◆ **Page excerpt**:
--- Begin ---

Whyassembly

Why bother with Assembler?

The short answer for me would be: Quality & Performance. I want to create the highest quality software with top performance. Also, I want the least number of restrictions set upon me while creating software. I want total freedom during my creative process of crafting software from inspiration to a complete engineering solution.

When you look at a wood master craftsman and it’s tools, he/she is using the best tools available to create the highest quality furniture possible. A quality product shows in many ways that love & passion was poured into it during the creation process. Software is very similar in many ways. One needs excellent tools to create software. Great tools help in producing great products. The time invested in creating great software is valuable time. Creative processes can be disrupted to a great extend with half-baked tools or even worse buggy tools. You want to spend your time wisely.

--- End ---

◆ **Given material**:
--- Begin ---

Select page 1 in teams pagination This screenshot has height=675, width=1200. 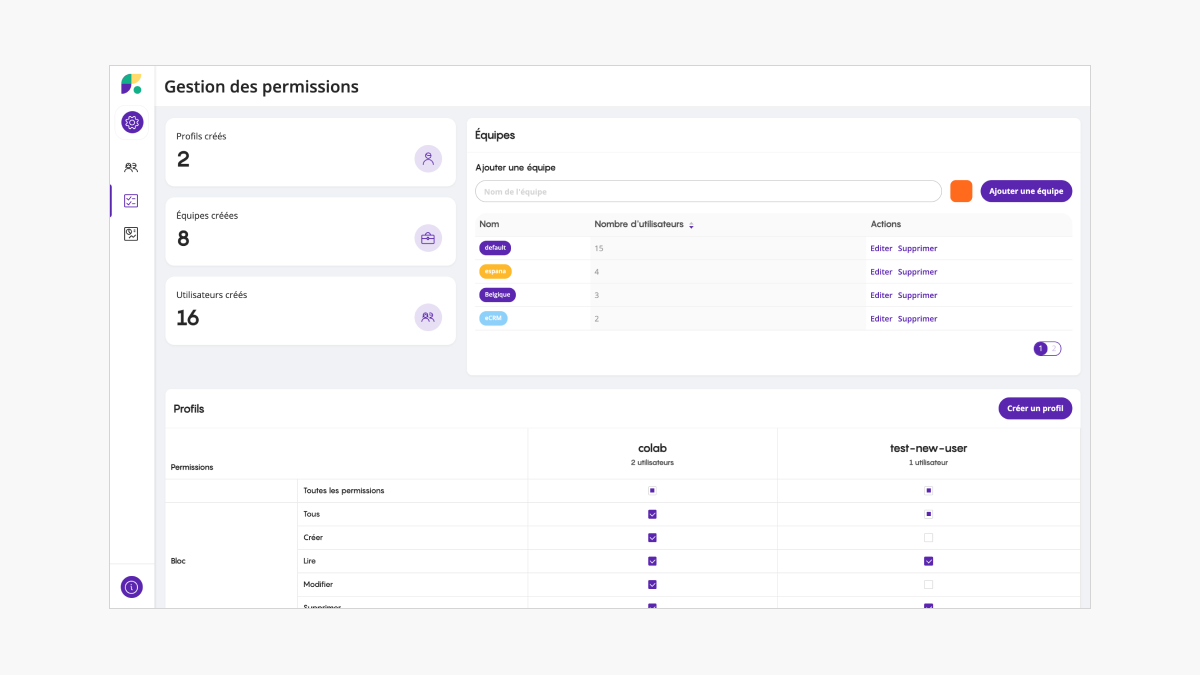click(1041, 349)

--- End ---

◆ **Problem 1**: According to the page on why to bother with Assembler, what is the writer's short answer?
◆ **Problem 2**: Continue the piece on why to bother with Assembler from where it stops.

◆ **Task output 1**: Quality & Performance.

◆ **Task output 2**:
Then, why not use a high level language instead of assembly? To me, this is a matter of how much control you want to give up at the cost of quality. The more control you give up to a compiler and run-time libraries, the less freedom you will have for the creation process. With assembly, you have absolute control over what you want to create.

With Microsoft Windows applications, it is even easier now because the Windows Operating system has thousands of ready made functions available for you to use. You don’t have to reinvent the wheel(s) anymore.

Visual MASM is my attempt to rectify the lack of a great IDE for MASM. I want the same power and ease of use for assembly like the Delphi IDE for the Delphi language or the Visual Studio IDE for the C#, C, and C++ languages.

I hope you will enjoy using Visual MASM to either learn assembly language programming or to create hobby or professional Windows applications.

Below are quotes from “The Art of Assembly Language”, by Randall Hyde

Assembly is hard to learn

So is any language you don’t already know. Try learning (really learning) APL, Prolog, or Smalltalk sometime. Once you learn Pascal, learning another language like C, BASIC, FORTRAN, Modula-2, or Ada is fairly easy because these languages are quite similar to Pascal. On the other hand, learning a dissimilar language like Prolog is not so simple. Assembly language is also quite different from Pascal. It will be a little harder to learn than one of the other Pascal-like languages. However, learning assembly isn’t much more difficult than learning your first programming language.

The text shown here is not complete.